Screening with Meaning

Cinema has never exactly been a byword for intellectual substance. Far too many filmmakers – more perhaps now than at any point in the history of the art form – have pandered to the perceived lowest common denominator. But there have, happily, always been exceptions. A current example is the Spanish film Agora (pictured), about Hypatia, the extraordinary female philosopher, astronomer, mathematician and writer from Alexandria in Roman Egypt. Despite some justifiably spectacular content, Agora takes the time to explore Hypatia’s groundbreaking theories and ideas. So its release is a pretty good pretext for taking a (very selective) look at the treatment of philosophical ideas in the movies.
     
One highly imaginative film about an actual philosopher is Derek Jarman’s Wittgenstein (1993). Based on the somewhat anguished life of the Austrian analytical linguist Ludwig Wittgenstein, it puts his emerging ideas across as digestibly as one could realistically hope from titles like Tractatus Logico-Philosophicus. His one-time colleague and friend, the great Bertrand Russell gets a look-in too.
     
Allen Ginsberg was of course a Beat poet rather than a philosopher, but he grappled relentlessly with the eternal issues, and so – in its kaleidoscopic way – does the new film Howl. It’s essentially a tribute to the titular poem, and an inquisition into the meaning of literature, but Howl’s astonishing animated sequences express Ginsberg’s concepts of transcendence and nihilism in pictorial form.
     
Speaking of animation, Richard Linklater’s Waking Life (2001) is as dazzling in its content as in its (rotoscopic) visual form. And it deserves a tick for its championing of existentialism over the hollow posturing of the post-modernists. The protagonists talk – sometimes at breakneck speed – about the nature of reality and of consciousness, and their significance (if any). But they don’t waffle. Waking Life is demanding, but it’s worth it.
     
Not all filmic philosophising is of the knitted-brow variety. Witness Monty Python’s The Meaning of Life (1983), in which Michael Palin supposedly reveals the aforesaid meaning: “Try and be nice to people, avoid eating fat, read a good book every now and then, get some walking in, and try and live together in peace and harmony with people of all creeds and nations.” OK, so it’s not up there with Kierkegaard and Schopenhauer, but he could be on to something.
     
A less holistic branch of philosophy – epistemology, the study of knowledge – gets a guernsey in Monty Python’s Life of Brian (1979). It may be hilarious, but it’s also an allegory about the primacy of individual thought, and the futility and mental laziness inherent in seeking all the answers from a single ideology or ‘expert’.
     
Woody Allen has always oscillated between the funny and the deeply serious and contemplative. (His hero is after all Ingmar Bergman, whose The Seventh Seal (1957) is about as darkly uncompromising and implicitly cerebral as it gets – chess game with Death not the least of it.) The tragic-comic Crimes and Misdemeanours (1989) balance his twin impulses sublimely and add up to a fascinating cinematic essay on moral philosophy. The very title echoes Dostoevsky’s Crime and Punishment, and Judah Rosenthal (Martin Landau) is a sort of latter day Raskolnikov.

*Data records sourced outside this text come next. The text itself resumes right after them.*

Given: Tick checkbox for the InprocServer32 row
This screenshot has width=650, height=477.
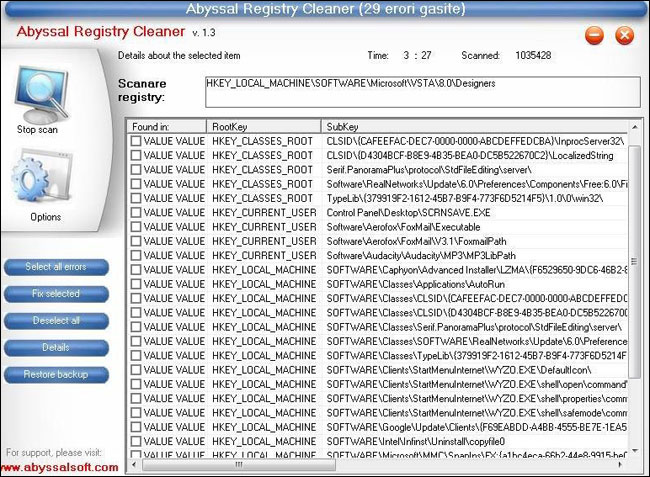Looking at the screenshot, I should coord(136,142).
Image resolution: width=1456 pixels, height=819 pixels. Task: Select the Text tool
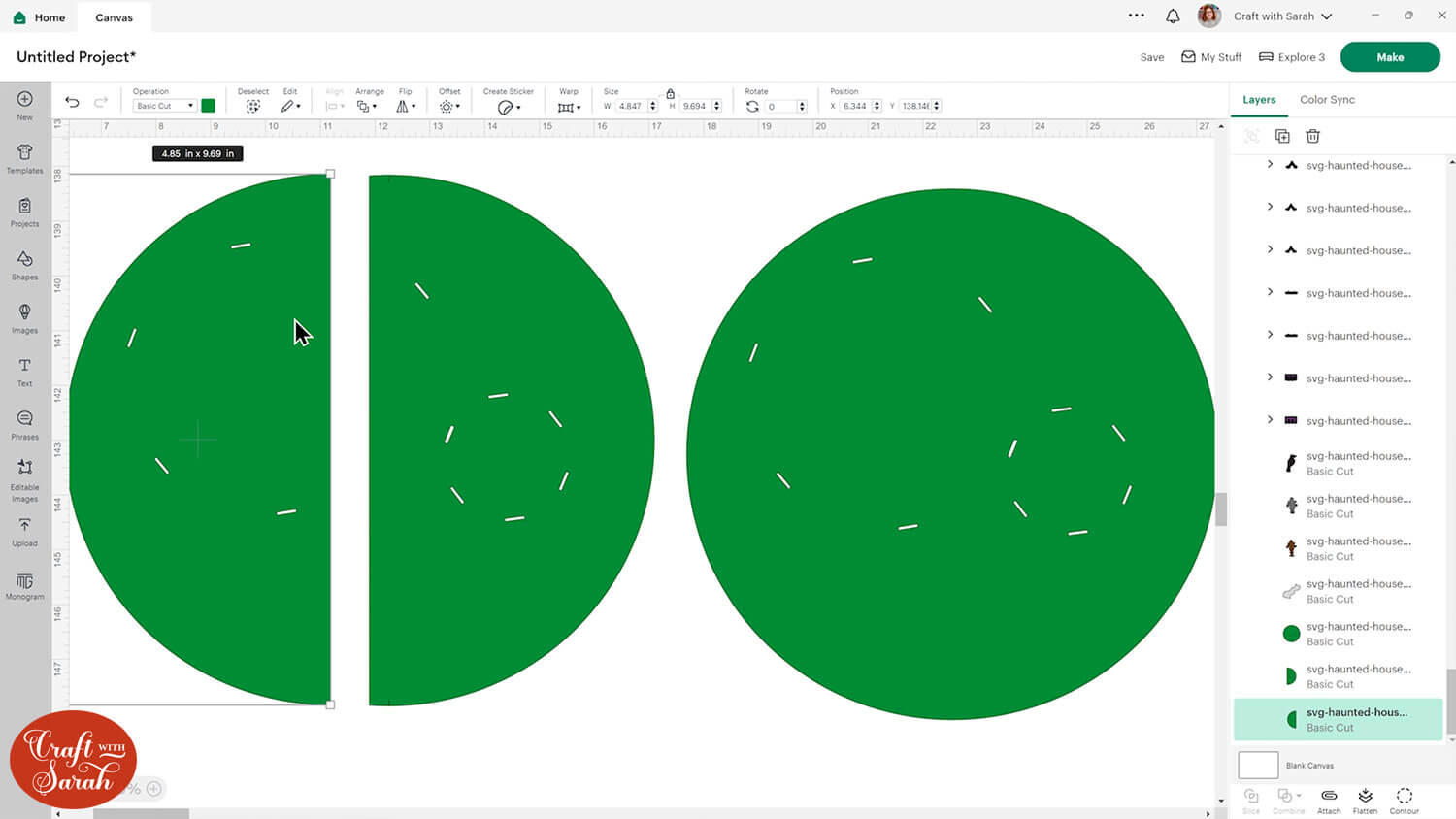24,371
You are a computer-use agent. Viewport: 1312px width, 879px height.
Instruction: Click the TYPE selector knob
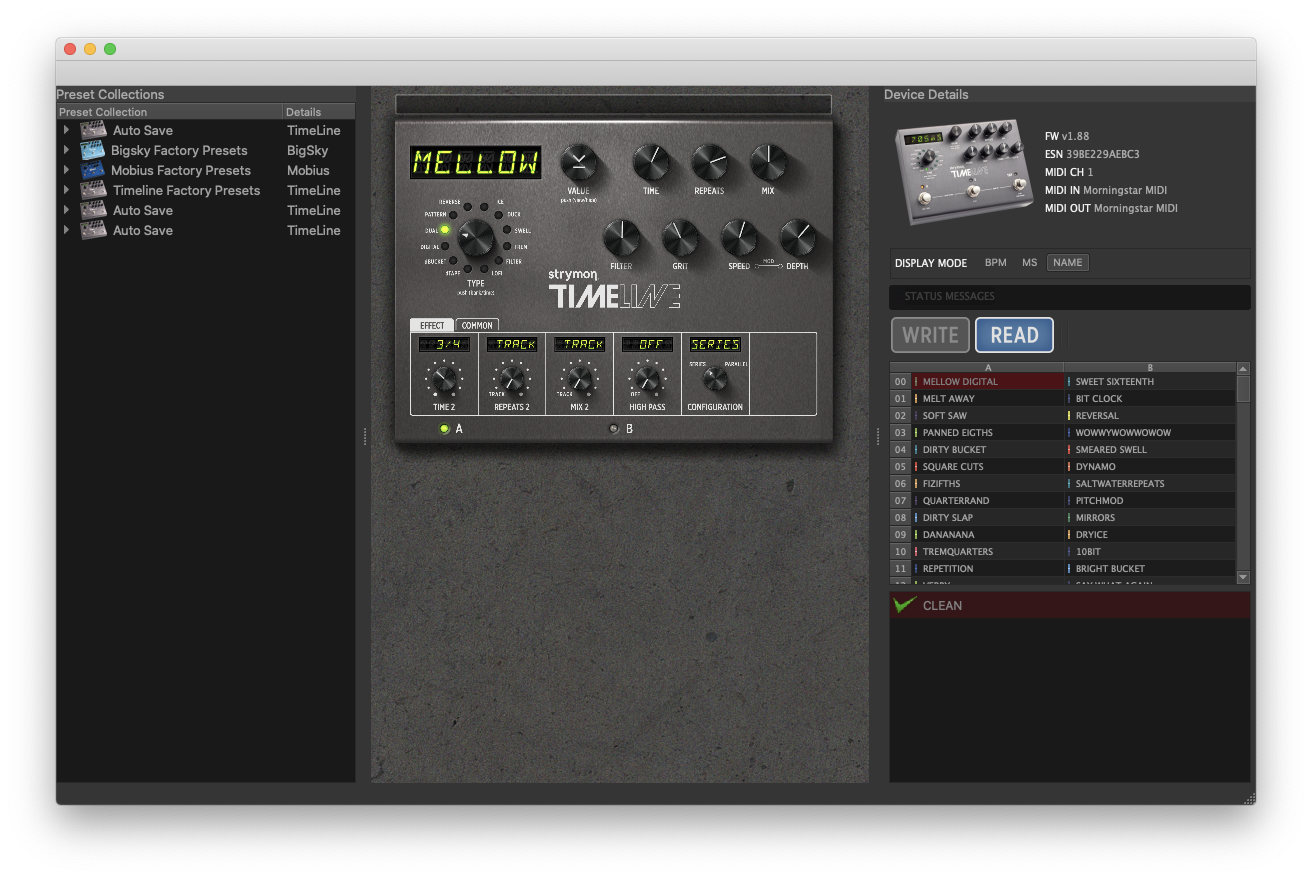[x=476, y=238]
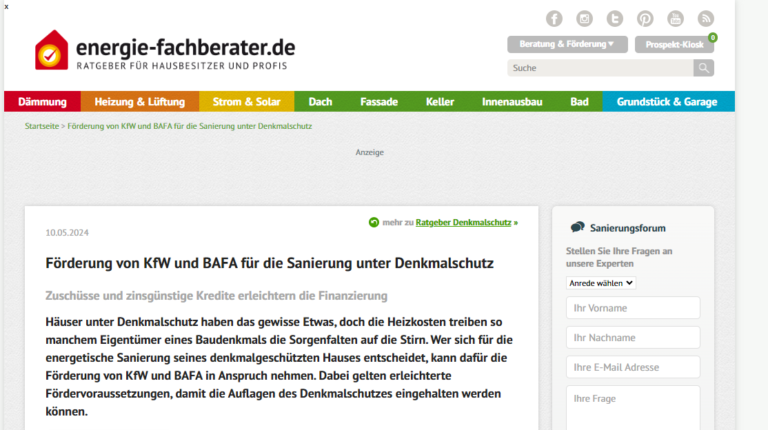Open the Anrede wählen dropdown
Viewport: 768px width, 430px height.
point(601,283)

Cinema being by definition a visual medium, it’s a difficult one in which to depict ideas or the inner life. Compound this with hardwired expectations about plot and action, and it’s remarkable that a film like My Dinner with Andre (1981) – consisting almost entirely of two people talking over a restaurant meal – should be so riveting and stimulating. But it’s the nature of their wide-ranging conversation which does the trick, encompassing as it does aesthetics, the mind-body divide and (ironically enough) the beauty of simplicity.

Religion and philosophy are manifestly not synonymous – many philosophers have been atheists – but they often share common ground. This is especially true of Buddhism. Siddhartha (1973), based on the Herman Hesse novel, is a deceptively languid affair, but it’s also an exploration of the character and limits of empirical experience and the imparting of knowledge. Then there’s the Jewish cabbalistic tradition, which is a springboard for Darren Aronofsky’s Pi (1998), in which a brilliant, though paranoid, man attempts to comprehend the essential patterns of existence through a combination of mathematics and chaos theory.

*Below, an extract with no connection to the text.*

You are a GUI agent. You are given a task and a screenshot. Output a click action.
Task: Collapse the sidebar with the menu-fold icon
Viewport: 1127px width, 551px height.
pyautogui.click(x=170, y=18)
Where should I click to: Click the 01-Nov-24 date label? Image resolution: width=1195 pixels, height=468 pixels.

Philosophers regularly try to assure us – and, I suspect, themselves – of the relevance of their endeavours to real life. They’re not always successful, yet some milestones of cinema have derived their power, their impact and their very accessibility from philosophical underpinnings. Take A Clockwork Orange (1971). Whether you credit Stanley Kubrick’s direction or the ideas in Anthony Burgess’s original novel, the story of ultra-violent Alex and the state’s attempts to reform him is at heart an inquiry into the nature of ethics, free will and determinism.

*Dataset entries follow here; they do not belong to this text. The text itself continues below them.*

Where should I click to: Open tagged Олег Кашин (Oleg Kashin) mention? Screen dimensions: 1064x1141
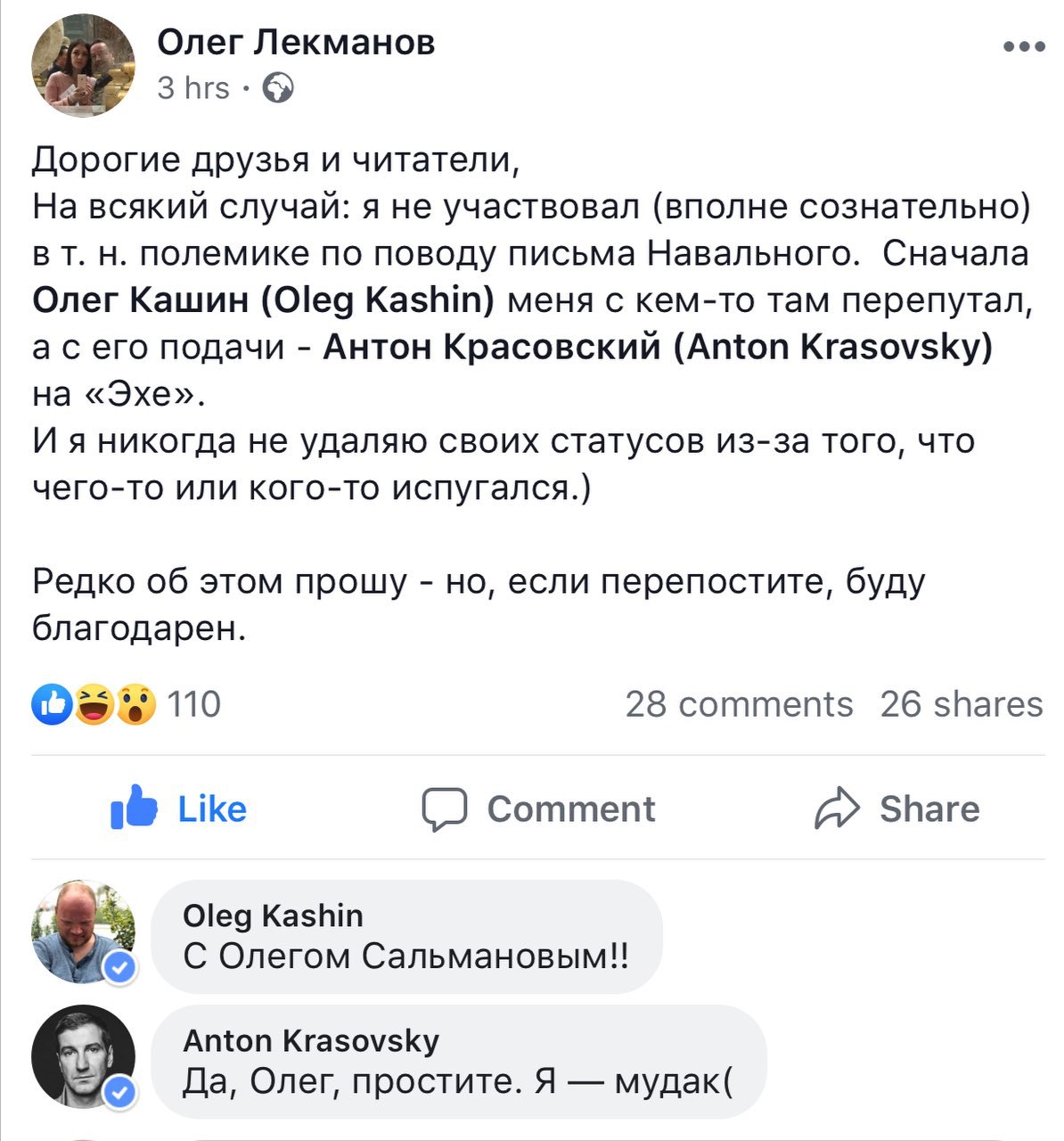pos(263,301)
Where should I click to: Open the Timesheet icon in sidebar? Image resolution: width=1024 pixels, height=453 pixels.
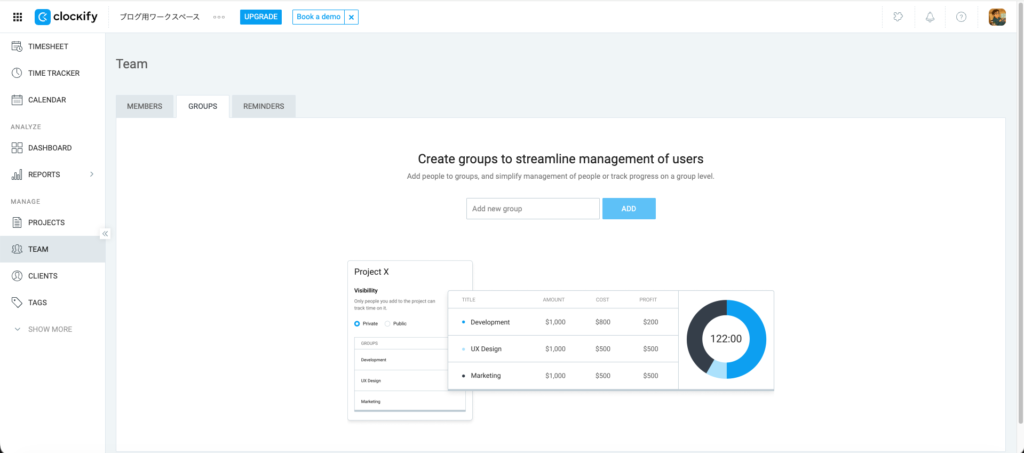tap(17, 46)
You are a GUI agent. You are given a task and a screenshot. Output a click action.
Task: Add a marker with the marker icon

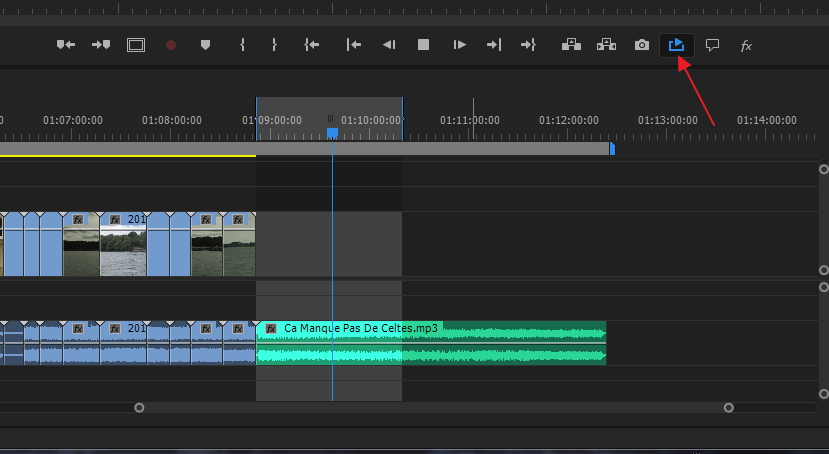(x=206, y=45)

And then there’s political philosophy, which should, since it addresses the actual running of society, be one of the more grounded branches. We all know, though, of the tragic chasm which can stretch between theory and practice – and nowhere more so than under totalitarianism. Animal Farm, George Orwell’s satirical masterpiece on that subject, was brought to the screen in 1955, and the result was very potent indeed. The film is animated, and many of the characters are talking animals. That’s two degrees of separation from reality right there. But we can learn a lot about reality from the unreal. It’s hypothetical, and yet it can resonate powerfully – like philosophy.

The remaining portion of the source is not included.